*Task list*.
#1 Answer these questions using the excerpt on transfer pricing in Italy, one answer per line, marked the same way:
(a) What kind of procedures has there been a recent trend to start instead of court proceedings?
(b) Which article of the ITC has had its procedural ramifications discussed before Italian courts in the last decade?
(c) According to the excerpt, who is in practice the "substantive" plaintiff?
#2 Write out the part of the transfer pricing excerpt that opens with the words containing "As a result, in" and closes with "transfer pricing challenges.".

*Excerpt*.

As a result, in many cases, transfer pricing claims are solved out of court. In recent years there has been a trend to start competent authority procedures instead of court proceedings, particularly where there are no penalties. This is the reason why the number of court rulings on transfer pricing matters is quite limited in comparison with the overall number of transfer pricing challenges.

In the last decade, one of the most notable transfer pricing topics discussed before Italian courts has concerned the procedural ramifications of Article 110(7) of the ITC and, in particular, whether the initial burden of proof lies with the taxpayer, which will have to demonstrate that its transfer prices is in line with the arm’s length principle, or on the IRA, which will have to demonstrate effective non-compliance with the arm’s length principle and the low level of taxation in the state of residence of the related party involved in the controlled transaction.

In this context, it should be noted that Italian laws do not indicate the party that bears the burden of proof regarding the existence – or not – of arm’s length conditions. According to certain decisions, the Supreme Court has stated that the taxpayer is not required to prove the accuracy of transfer prices applied, unless the tax authorities have themselves first provided proof of (i) effective non-compliance with the arm’s length principle and (ii) the low level of taxation in the state of the related counterpart (see, for example, the decisions of the Supreme Court, No 22023 of 13 October 2006 and No 11226 of 16 May 2007).

However, according to other recent decisions, the Supreme Court has overturned this position. Indeed, the Supreme Court has stated that, the IRA bears only the burden of proof to demonstrate the correctness and legitimacy of TP adjustments. The determination of increased items of income, as a consequence, must be fully justified by the inspectors; it will not be sufficient for the inspectors to merely underline in the tax audit report/notice of assessment that there is a gap between intra-group prices paid and arm’s length prices. In the absence of a specific legislative provision on the burden of proof in TP disputes, the ordinary rules on the burden of proof must be observed. In practice, the IRA, based on the above-mentioned jurisprudence, is the “substantive” plaintiff, and so it bears only the burden of proof. In this sense, it should be underlined that the OECD Guidelines recommend that the burden of proof should not be misused by tax administrations or taxpayers as a justification for making groundless or unverifiable assertions about transfer pricing (see, for example, Supreme Court decisions No 6656 of 6 April 2016; No 20805 of 6 September 2017; No 5645 of 2 March 2020; No 5646 of 3 March 2020; No 11837 of 18 June 2020; No 21828 of 9 October 2020; No 22695 of 19 October 2020; No 230 of 12 January 2021, No 1232 of 21 January 2021, No 2908 of 31 January 2022, No 26695 of 12 September 2022 and No 36275 of 13 December 2022).

*Stored data*.
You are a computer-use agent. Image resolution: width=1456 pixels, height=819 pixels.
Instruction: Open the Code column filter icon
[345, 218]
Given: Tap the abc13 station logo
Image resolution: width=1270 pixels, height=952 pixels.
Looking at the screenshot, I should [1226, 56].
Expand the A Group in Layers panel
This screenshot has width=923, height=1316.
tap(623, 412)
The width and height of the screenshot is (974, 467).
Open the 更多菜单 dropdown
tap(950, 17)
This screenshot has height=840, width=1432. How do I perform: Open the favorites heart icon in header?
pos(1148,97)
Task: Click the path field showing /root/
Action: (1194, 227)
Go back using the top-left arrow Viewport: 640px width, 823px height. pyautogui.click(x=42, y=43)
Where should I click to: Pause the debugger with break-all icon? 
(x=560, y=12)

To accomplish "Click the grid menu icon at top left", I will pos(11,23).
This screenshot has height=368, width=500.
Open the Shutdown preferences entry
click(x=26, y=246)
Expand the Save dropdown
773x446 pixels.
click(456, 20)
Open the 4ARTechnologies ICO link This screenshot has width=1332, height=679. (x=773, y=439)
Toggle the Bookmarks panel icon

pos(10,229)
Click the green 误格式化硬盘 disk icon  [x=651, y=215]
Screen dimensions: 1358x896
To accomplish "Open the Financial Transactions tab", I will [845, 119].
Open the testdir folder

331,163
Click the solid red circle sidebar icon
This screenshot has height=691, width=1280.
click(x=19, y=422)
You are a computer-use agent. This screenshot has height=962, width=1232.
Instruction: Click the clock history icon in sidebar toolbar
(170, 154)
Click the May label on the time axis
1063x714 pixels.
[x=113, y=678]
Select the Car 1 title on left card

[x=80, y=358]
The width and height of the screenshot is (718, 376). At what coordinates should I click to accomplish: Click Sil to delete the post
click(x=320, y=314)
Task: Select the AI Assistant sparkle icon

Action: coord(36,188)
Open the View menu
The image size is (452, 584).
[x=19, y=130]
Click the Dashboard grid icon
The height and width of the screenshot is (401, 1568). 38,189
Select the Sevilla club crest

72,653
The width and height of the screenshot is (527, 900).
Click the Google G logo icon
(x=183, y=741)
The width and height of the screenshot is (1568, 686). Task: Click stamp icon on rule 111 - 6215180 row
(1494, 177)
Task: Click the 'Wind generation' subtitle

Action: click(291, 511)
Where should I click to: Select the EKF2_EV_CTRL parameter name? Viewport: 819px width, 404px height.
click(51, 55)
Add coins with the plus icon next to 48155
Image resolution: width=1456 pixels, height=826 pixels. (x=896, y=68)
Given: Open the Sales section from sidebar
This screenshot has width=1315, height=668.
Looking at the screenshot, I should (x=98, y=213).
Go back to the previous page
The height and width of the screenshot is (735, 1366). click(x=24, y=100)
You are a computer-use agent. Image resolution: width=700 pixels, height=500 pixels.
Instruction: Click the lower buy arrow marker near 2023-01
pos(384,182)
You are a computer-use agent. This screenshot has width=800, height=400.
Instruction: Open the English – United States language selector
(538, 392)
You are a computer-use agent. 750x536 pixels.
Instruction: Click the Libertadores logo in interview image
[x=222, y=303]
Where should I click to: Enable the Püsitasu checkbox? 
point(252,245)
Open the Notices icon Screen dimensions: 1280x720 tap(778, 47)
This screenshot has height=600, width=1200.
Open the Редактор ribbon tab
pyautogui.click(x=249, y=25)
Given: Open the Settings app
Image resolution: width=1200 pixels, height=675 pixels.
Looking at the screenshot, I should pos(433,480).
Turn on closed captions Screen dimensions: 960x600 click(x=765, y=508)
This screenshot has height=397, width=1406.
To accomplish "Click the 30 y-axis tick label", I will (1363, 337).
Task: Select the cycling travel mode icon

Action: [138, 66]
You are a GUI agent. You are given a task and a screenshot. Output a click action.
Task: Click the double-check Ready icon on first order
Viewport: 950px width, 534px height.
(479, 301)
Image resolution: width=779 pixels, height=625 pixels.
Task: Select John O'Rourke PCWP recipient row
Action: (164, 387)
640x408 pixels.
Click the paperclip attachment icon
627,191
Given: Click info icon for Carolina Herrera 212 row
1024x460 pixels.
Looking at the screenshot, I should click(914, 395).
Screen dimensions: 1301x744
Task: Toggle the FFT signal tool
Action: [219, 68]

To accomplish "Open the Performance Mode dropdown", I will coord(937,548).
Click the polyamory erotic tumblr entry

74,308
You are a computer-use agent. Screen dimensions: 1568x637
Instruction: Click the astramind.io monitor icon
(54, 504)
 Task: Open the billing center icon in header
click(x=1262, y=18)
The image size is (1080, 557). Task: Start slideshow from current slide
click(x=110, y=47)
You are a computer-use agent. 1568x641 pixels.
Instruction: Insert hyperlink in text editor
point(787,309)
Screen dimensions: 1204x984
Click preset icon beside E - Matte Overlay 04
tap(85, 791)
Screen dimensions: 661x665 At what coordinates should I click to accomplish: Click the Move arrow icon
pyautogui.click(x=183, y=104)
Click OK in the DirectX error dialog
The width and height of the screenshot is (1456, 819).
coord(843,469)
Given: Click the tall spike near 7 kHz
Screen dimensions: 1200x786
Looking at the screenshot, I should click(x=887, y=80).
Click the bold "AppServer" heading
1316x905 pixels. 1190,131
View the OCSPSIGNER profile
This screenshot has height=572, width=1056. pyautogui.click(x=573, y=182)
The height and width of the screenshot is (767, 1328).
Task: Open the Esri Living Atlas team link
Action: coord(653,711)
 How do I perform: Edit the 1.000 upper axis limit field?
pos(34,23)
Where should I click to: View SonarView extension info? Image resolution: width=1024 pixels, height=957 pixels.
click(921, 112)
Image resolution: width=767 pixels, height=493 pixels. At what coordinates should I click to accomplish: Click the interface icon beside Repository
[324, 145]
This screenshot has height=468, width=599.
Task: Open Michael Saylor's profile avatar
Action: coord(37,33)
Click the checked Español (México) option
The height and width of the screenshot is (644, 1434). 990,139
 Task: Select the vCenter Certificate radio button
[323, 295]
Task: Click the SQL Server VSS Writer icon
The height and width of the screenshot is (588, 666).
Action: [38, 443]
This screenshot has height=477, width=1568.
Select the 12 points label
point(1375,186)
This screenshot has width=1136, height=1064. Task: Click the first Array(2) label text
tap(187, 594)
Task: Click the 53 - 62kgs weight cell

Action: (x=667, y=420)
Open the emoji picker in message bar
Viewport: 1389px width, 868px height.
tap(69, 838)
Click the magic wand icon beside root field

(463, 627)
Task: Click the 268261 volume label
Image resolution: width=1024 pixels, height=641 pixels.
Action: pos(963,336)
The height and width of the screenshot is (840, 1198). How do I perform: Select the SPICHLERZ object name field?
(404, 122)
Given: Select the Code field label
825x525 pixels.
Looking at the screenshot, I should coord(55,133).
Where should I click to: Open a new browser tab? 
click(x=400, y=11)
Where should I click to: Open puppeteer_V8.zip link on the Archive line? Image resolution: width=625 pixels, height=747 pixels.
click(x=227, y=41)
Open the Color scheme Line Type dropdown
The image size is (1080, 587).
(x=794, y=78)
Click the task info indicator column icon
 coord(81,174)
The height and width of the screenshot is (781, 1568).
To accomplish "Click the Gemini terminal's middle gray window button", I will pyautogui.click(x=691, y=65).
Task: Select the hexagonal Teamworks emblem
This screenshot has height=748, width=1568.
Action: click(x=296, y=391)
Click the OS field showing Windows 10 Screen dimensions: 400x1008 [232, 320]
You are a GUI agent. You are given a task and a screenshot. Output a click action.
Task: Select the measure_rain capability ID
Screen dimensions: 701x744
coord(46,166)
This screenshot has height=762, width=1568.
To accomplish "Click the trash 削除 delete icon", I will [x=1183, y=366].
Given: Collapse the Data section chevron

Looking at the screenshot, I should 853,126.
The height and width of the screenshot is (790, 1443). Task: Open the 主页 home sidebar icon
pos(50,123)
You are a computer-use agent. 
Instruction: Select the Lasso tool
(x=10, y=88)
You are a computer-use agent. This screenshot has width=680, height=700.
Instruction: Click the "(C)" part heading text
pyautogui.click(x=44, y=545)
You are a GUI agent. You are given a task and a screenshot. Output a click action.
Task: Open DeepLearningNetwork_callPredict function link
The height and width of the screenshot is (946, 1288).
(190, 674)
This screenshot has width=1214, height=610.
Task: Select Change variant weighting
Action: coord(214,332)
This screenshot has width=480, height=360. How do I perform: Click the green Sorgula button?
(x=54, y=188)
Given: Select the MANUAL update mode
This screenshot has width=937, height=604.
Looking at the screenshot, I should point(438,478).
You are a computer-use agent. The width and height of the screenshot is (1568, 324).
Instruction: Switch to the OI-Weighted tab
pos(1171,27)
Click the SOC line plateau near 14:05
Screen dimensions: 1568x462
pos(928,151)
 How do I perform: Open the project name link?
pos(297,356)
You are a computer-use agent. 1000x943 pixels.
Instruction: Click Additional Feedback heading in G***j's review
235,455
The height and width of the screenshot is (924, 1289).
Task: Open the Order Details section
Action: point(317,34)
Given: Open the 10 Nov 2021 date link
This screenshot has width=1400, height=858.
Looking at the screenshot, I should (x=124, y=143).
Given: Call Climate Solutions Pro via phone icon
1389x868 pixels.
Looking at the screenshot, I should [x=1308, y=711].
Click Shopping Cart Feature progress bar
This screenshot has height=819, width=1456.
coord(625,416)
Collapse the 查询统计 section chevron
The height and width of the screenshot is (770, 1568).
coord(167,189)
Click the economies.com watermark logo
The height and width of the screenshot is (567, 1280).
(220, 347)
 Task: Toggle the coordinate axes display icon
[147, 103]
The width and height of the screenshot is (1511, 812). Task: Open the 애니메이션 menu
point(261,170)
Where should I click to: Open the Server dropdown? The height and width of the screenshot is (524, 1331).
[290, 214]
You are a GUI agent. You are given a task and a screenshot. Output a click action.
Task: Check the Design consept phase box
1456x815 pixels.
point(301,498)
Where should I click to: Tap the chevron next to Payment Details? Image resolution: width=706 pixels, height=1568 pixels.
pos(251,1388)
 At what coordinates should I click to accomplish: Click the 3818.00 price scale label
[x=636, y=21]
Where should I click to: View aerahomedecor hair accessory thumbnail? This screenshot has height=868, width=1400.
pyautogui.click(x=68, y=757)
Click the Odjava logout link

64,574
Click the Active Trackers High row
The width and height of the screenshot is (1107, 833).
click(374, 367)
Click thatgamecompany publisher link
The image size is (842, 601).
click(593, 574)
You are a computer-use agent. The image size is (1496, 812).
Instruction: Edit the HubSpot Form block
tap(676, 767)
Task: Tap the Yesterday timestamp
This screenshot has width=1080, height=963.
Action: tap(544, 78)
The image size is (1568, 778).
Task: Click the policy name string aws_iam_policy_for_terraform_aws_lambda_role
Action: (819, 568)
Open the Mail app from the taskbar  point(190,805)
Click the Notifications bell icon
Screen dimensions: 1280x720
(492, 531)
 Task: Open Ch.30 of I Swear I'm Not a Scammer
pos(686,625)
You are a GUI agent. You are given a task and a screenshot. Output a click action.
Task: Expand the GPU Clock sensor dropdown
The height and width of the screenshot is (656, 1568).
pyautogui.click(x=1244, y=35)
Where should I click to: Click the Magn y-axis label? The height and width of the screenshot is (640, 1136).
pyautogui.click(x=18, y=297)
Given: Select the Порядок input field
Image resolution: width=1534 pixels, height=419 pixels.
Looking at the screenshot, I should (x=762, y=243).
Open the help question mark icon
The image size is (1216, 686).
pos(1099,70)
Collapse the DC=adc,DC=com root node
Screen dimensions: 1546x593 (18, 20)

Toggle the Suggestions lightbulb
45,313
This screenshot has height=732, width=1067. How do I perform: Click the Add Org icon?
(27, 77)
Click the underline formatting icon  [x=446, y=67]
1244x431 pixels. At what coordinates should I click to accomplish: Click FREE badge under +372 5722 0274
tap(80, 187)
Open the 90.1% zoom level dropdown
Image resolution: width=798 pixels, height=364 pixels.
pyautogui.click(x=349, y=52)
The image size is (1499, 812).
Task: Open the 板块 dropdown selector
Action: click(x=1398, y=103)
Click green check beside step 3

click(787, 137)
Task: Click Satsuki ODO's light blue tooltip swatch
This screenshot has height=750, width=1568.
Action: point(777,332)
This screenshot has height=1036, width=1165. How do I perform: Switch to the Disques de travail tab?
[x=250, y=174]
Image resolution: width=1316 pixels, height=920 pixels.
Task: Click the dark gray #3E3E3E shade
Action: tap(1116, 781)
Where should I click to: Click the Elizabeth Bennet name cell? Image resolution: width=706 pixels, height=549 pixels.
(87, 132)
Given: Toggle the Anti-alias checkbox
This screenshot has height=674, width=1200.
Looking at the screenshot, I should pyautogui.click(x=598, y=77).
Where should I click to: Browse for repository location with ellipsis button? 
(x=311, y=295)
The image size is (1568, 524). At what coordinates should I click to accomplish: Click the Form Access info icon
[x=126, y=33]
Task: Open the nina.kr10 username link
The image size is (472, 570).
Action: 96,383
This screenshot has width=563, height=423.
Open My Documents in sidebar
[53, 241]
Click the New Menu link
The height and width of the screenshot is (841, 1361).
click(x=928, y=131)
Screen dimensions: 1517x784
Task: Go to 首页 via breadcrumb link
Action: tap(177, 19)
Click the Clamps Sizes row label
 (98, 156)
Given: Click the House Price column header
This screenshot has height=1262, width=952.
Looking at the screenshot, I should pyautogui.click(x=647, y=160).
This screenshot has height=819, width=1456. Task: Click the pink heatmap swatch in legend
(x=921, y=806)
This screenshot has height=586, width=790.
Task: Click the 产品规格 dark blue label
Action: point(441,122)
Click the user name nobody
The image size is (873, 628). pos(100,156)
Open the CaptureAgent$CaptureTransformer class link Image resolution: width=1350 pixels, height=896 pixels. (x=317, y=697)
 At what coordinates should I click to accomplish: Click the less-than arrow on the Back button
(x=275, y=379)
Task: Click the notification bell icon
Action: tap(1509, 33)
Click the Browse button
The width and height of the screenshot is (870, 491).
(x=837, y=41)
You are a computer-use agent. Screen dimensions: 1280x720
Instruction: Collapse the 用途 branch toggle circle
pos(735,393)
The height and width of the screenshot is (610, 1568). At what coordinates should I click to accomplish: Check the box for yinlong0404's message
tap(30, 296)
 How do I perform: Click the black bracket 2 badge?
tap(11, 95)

*List of solutions*.
#1
(a) Competent authority procedures.
(b) Article 110(7).
(c) The IRA.

#2
As a result, in many cases, transfer pricing claims are solved out of court. In recent years there has been a trend to start competent authority procedures instead of court proceedings, particularly where there are no penalties. This is the reason why the number of court rulings on transfer pricing matters is quite limited in comparison with the overall number of transfer pricing challenges.